Question

300 mL of 0.200 M Pb(NO3)2 is added to 200 mL of 0.0500 M NaCl(aq) at 25°C. Will a precipitate of PbCl2 form at 25 °C? Tip: You have to calculate appropriate Qsp for this system. Ks- 1.7x10 for PbCl2 in water at 25 °C. (You MUST show your work to justify your answer.)

Answer 1

Explanation:

It is given that volume of $Pb(NO_{3})_{2}$ is 300 mL and molarity is 0.200 M.

Volume of NaCl is 200 mL and molarity is 0.050 M.

The chemical reaction will be as follows.

            $PbCl_{2}(s) \rightleftharpoons Pb^{2+}(aq) + 2Cl^{-}(aq)$

$K_{sp}$ for $PbCl_{2}$ is given as $1.7 \times 10^{-5}$.

As, molarity is number of moles present in liter of solution.

Hence, moles of $Pb^{2+}$(aq) will be calculated as follows.
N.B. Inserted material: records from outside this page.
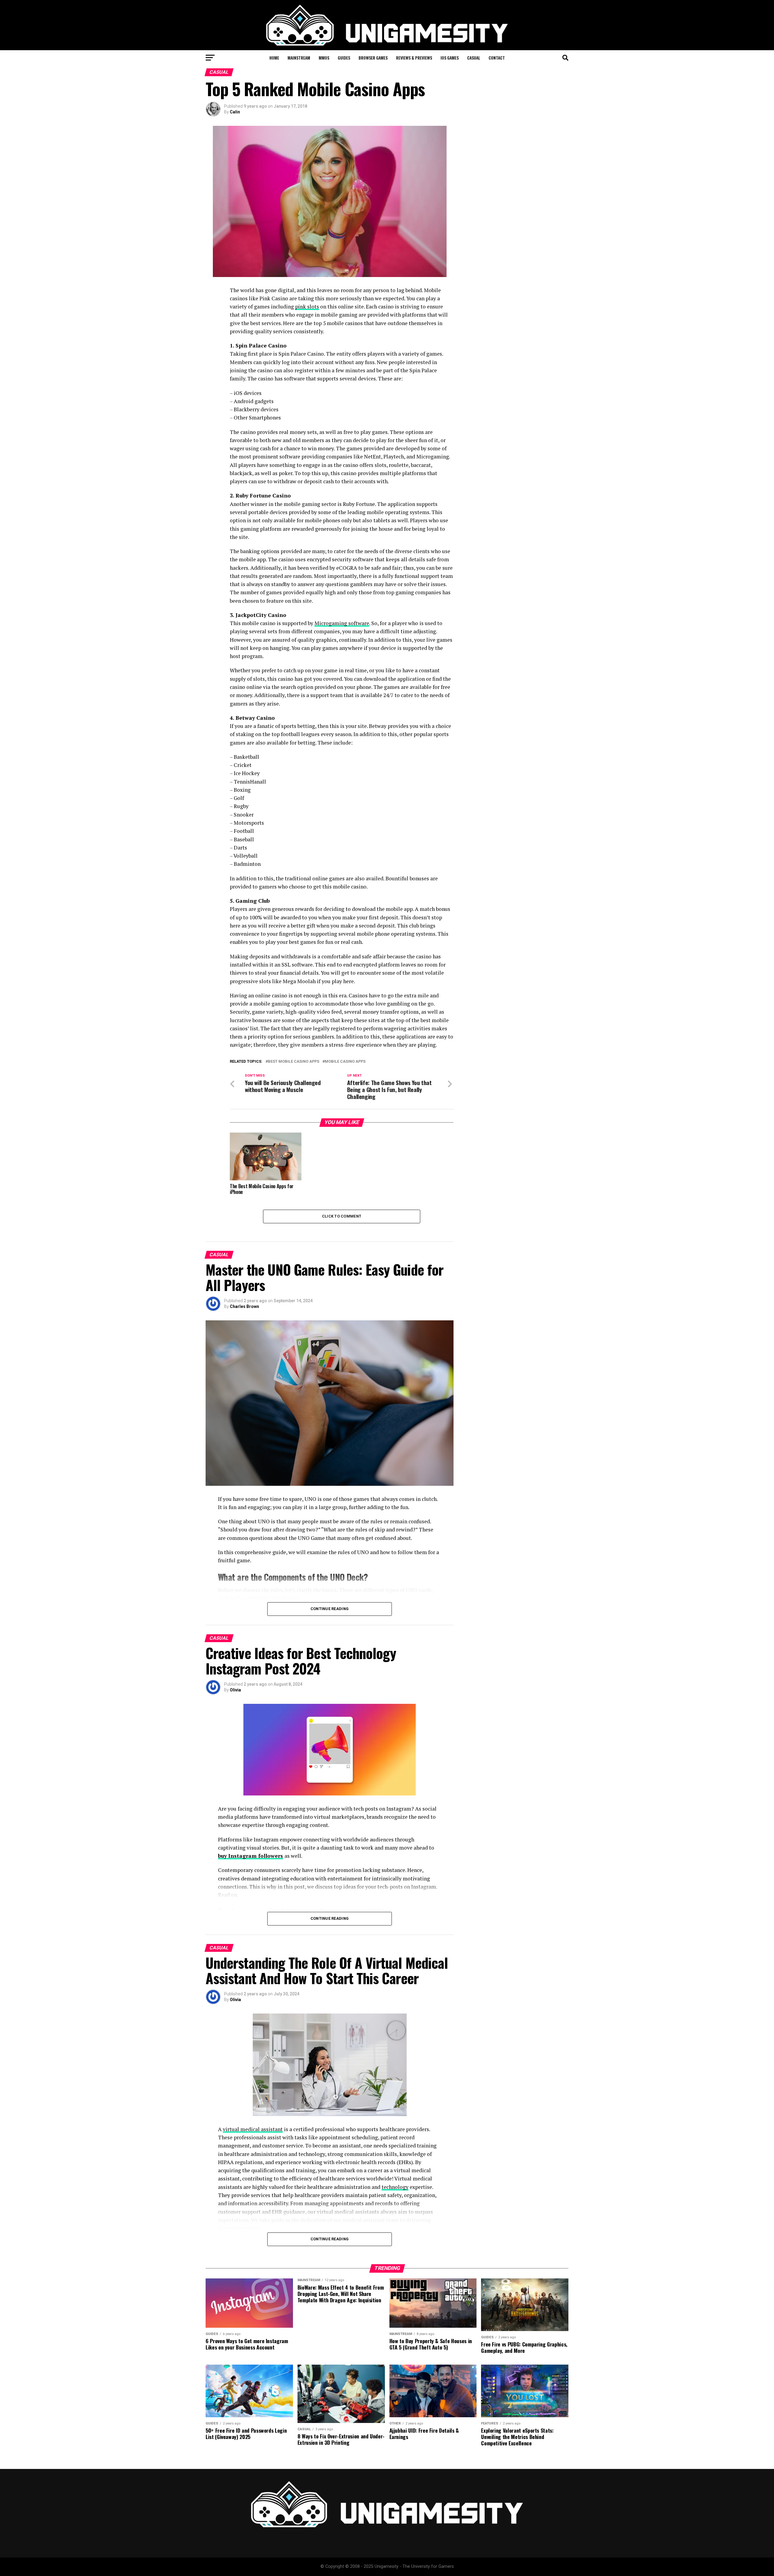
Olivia (235, 1689)
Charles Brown (244, 1306)
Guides (344, 57)
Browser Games (373, 57)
         moles of $Pb^{2+}$(aq) = $0.300 L \times 0.200 M$

                                                = 0.06 mol

                      $[Pb^{2+}]$ = $\frac{0.06 mol}{0.5 L}$

                                            = 0.120 M

Mole of $Cl^{-}(aq)$ = $0.2 L \times 0.05 M$  

                                  = 0.010 M

Now,   Q = $[Pb^{2+}][Cl^{-}]^{2}$

                  = $0.120 \times (0.010)^{2}$

                  = $1.2 \times 10^{-5}$    

As, Q < $K_{sp}$ hence, there will be no formation of $PbCl_{2}$ precipitate.